Butylated hydroxyanisole inhibits the growth of HeLa cervical cancer cells via caspase-dependent apoptosis and GSH depletion.

Butylated hydroxyanisole (BHA), a synthetic antioxidant is commonly used as a preservative in food and pharmaceutical agents. Despite the assumed low toxicity of BHA, it exerts a variety of effects on tissues and cell functions. In this study, the authors investigated the effects of BHA on the growth inhibition and death of HeLa cervical cancer cells. Dose-dependent inhibition of cell growth was observed with an IC(50) of approximately 150 μM BHA at 24 h. In addition, this agent-induced apoptosis, which was accompanied by the loss of mitochondrial membrane potential (ΔΨ(m)) and caspase activation. Caspase-3 and -8 inhibitors markedly rescued HeLa cells from BHA-induced cell death.
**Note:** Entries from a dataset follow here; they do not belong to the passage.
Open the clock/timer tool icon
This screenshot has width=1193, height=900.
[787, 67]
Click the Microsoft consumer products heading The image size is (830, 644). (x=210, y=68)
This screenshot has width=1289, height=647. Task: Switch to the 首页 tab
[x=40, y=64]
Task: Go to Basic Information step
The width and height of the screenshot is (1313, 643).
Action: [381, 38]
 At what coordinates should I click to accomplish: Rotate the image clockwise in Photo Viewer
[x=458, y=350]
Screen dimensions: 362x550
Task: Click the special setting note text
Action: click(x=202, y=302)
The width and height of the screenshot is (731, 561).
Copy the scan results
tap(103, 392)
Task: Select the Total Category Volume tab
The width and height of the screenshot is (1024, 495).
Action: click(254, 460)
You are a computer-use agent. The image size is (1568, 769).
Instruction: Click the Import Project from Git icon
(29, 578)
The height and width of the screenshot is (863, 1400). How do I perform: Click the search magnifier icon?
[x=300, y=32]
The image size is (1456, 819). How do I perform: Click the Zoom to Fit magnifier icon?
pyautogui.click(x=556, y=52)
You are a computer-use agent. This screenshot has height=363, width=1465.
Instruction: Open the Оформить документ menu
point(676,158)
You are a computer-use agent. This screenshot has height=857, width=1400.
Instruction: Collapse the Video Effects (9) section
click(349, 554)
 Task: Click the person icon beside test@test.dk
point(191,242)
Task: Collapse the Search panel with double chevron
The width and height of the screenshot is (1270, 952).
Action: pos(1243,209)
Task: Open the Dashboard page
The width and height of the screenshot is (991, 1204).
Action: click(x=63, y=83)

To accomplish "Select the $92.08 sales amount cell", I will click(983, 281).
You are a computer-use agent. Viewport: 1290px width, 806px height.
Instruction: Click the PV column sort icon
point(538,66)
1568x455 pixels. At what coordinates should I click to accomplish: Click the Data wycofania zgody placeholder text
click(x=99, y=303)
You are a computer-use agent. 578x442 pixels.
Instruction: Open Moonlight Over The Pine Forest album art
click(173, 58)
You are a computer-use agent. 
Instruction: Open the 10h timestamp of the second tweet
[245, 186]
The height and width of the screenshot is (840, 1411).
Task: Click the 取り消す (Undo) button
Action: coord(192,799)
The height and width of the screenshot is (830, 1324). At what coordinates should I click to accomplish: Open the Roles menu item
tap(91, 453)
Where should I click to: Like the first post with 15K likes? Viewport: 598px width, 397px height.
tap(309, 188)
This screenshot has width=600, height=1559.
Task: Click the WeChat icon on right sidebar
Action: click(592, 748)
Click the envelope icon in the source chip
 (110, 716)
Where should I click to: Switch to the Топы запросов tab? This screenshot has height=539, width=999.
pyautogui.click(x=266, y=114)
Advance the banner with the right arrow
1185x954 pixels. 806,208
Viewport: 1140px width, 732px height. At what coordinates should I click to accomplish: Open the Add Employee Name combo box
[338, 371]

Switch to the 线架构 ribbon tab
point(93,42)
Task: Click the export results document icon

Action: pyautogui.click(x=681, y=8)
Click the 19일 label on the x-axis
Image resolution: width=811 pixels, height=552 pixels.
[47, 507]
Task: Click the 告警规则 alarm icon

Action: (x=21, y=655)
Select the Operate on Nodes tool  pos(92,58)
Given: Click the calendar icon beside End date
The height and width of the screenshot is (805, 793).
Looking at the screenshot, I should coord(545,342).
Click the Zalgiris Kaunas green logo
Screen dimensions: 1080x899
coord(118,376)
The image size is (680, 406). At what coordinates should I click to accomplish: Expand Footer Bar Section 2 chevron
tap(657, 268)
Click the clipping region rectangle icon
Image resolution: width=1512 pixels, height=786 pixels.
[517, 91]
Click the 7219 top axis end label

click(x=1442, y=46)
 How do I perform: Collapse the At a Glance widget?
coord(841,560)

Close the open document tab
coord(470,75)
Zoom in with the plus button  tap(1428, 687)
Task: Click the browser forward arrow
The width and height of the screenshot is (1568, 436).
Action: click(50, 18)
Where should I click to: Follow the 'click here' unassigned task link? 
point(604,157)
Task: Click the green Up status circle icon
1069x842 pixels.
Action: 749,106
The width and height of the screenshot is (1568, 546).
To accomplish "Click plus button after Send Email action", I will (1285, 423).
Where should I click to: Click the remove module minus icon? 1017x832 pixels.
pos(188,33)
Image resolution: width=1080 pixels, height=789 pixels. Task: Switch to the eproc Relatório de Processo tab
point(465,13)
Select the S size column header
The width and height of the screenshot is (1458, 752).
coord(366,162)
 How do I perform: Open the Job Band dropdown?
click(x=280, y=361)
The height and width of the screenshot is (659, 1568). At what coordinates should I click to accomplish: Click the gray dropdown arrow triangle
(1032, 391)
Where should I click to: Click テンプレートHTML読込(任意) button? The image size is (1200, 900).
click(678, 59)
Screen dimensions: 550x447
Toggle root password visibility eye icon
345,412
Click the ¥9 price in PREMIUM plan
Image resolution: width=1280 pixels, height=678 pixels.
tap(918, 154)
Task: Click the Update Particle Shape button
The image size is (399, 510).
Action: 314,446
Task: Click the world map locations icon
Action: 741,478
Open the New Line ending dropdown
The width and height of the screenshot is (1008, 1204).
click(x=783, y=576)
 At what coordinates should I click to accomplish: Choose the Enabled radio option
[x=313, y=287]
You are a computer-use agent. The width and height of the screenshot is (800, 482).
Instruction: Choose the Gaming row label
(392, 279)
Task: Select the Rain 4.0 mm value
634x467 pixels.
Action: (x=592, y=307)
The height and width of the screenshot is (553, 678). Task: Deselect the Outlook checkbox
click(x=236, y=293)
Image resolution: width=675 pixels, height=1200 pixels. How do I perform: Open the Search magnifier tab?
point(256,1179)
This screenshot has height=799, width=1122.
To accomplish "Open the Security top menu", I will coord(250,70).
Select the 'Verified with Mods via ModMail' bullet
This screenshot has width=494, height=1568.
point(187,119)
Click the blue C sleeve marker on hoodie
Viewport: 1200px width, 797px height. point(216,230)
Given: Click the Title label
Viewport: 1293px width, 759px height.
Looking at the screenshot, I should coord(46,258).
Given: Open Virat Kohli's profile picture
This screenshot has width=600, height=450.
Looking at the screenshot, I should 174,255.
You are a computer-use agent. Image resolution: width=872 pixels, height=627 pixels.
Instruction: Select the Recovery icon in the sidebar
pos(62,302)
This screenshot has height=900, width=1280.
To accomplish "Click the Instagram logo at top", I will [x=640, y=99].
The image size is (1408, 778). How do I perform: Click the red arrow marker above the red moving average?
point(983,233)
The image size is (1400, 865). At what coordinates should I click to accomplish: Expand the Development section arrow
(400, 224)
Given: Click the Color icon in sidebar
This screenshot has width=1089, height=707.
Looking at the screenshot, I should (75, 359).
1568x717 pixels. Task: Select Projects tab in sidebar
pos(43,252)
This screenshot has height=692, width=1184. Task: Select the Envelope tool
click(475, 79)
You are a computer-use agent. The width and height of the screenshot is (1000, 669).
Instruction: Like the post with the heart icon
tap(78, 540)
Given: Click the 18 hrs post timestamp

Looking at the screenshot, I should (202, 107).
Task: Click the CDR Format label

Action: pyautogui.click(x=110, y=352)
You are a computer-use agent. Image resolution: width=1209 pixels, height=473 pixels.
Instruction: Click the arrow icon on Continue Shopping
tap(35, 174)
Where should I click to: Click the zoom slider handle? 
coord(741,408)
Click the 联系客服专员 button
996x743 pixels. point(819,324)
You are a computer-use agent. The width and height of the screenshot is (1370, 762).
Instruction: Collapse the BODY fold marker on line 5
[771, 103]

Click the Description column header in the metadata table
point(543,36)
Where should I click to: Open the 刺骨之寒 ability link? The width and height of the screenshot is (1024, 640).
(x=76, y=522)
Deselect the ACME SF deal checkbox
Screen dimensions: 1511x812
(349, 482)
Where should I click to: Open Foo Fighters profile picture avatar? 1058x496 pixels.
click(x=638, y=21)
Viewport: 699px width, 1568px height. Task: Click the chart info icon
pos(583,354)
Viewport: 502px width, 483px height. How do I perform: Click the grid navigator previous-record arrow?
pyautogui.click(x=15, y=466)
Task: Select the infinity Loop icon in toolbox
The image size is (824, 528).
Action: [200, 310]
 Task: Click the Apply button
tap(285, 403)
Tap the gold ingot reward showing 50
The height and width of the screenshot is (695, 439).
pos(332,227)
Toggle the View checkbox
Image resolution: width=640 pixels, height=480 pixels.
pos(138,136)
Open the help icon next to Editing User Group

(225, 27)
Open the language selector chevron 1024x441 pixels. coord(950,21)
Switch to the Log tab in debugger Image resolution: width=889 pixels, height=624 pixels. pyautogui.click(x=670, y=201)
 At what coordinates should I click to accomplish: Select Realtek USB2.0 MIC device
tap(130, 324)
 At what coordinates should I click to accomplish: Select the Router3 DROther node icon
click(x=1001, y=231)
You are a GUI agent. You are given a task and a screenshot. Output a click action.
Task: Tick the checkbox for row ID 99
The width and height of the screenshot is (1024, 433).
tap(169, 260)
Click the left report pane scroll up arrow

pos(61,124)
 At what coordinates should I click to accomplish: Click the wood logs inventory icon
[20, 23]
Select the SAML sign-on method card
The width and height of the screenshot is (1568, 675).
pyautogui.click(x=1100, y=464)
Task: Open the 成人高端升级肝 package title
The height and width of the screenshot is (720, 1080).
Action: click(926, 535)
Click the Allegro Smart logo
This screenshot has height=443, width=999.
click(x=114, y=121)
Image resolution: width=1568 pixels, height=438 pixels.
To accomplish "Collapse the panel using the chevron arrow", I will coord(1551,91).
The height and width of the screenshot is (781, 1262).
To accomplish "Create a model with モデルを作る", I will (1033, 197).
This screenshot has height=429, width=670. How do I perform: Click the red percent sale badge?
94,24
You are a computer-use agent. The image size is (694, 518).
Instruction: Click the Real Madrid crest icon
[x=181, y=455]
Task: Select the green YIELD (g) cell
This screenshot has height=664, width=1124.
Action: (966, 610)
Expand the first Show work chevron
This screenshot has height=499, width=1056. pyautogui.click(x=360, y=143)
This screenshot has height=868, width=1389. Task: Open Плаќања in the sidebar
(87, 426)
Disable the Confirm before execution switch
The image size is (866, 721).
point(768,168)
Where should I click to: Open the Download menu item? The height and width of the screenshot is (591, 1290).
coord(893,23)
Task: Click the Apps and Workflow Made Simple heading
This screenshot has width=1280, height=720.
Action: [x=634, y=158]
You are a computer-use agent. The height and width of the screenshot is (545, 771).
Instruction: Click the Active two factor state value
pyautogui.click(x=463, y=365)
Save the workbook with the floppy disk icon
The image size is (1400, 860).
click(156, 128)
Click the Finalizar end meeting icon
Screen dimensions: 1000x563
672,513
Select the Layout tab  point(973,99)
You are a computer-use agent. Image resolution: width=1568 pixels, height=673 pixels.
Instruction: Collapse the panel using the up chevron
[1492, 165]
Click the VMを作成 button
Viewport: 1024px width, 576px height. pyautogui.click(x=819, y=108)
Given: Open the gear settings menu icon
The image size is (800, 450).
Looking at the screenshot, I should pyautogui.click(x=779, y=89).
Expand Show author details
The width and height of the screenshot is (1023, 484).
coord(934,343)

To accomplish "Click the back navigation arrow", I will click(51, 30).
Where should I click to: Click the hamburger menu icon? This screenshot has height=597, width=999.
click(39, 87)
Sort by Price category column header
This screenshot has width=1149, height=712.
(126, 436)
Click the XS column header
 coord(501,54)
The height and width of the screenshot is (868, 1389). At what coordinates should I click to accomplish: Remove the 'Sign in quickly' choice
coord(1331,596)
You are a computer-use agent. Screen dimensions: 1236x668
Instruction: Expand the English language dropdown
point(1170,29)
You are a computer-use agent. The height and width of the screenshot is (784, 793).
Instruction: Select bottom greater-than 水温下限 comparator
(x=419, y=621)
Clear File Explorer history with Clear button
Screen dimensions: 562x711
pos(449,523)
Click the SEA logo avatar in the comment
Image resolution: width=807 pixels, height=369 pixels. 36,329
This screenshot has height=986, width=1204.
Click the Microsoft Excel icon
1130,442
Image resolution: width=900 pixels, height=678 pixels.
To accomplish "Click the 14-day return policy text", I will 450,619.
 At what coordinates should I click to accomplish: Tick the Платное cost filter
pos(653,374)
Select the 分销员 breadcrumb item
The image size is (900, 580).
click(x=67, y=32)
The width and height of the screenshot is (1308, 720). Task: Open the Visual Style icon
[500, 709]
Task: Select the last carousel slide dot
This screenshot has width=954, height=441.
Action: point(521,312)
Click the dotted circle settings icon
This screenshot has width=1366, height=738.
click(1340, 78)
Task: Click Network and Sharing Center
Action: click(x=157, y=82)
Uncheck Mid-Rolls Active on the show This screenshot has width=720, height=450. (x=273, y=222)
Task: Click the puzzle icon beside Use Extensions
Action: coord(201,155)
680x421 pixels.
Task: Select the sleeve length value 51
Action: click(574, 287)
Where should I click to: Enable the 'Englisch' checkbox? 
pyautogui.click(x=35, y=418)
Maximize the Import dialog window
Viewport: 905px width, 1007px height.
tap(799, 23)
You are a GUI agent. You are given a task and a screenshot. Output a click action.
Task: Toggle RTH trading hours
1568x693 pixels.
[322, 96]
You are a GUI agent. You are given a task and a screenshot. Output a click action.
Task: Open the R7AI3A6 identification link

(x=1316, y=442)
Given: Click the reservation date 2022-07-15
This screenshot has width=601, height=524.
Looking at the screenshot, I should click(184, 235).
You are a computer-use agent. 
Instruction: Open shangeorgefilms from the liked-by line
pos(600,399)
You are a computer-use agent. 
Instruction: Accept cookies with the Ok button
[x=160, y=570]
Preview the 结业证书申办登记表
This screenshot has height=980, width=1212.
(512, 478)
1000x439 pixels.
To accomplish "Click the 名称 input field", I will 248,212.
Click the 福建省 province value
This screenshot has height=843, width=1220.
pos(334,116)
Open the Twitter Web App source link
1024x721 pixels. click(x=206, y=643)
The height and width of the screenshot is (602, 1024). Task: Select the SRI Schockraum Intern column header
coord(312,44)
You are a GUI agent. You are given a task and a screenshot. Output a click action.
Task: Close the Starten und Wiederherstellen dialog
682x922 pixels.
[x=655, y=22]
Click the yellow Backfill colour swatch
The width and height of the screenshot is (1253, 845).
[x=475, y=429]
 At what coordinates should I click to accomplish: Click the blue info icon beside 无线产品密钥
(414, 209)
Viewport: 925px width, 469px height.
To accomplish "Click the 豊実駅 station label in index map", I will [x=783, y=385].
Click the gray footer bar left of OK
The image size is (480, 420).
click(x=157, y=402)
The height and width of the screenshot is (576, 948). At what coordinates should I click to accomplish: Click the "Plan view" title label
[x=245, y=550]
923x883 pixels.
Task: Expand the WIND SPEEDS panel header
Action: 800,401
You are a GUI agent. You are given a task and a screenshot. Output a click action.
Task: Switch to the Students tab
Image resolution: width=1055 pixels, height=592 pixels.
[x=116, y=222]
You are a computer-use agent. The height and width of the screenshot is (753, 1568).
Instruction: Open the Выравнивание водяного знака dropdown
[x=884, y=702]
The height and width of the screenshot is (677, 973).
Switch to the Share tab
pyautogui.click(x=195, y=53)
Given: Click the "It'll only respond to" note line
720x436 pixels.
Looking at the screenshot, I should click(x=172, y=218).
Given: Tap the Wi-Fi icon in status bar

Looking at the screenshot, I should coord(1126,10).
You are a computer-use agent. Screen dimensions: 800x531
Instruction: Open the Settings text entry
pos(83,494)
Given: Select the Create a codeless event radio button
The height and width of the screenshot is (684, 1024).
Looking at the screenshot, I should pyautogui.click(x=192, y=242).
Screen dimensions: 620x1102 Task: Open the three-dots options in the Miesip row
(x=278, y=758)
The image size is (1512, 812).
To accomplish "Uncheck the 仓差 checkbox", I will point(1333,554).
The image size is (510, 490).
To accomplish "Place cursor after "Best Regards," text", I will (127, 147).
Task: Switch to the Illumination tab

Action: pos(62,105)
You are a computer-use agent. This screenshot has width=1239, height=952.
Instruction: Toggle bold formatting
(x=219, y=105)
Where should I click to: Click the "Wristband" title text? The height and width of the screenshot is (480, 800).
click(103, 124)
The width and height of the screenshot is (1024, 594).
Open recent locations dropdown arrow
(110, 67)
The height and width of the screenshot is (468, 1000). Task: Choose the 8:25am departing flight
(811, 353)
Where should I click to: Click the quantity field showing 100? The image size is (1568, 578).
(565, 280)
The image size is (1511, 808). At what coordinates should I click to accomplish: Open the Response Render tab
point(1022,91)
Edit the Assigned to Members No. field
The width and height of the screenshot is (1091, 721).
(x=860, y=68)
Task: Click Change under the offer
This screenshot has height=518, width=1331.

In addition, BHA decreased intracellular ROS levels in HeLa cells whereas it increased O(2)(∙-) levels among ROS. The number of glutathione (GSH)-depleted cells was increased in 150 μM BHA-treated cells, which was attenuated by caspase inhibitors. In conclusion, BHA inhibited the growth of HeLa cells via caspase-dependent apoptosis, which seemed to be related to increase in GSH depletion and O(2)(∙-) level.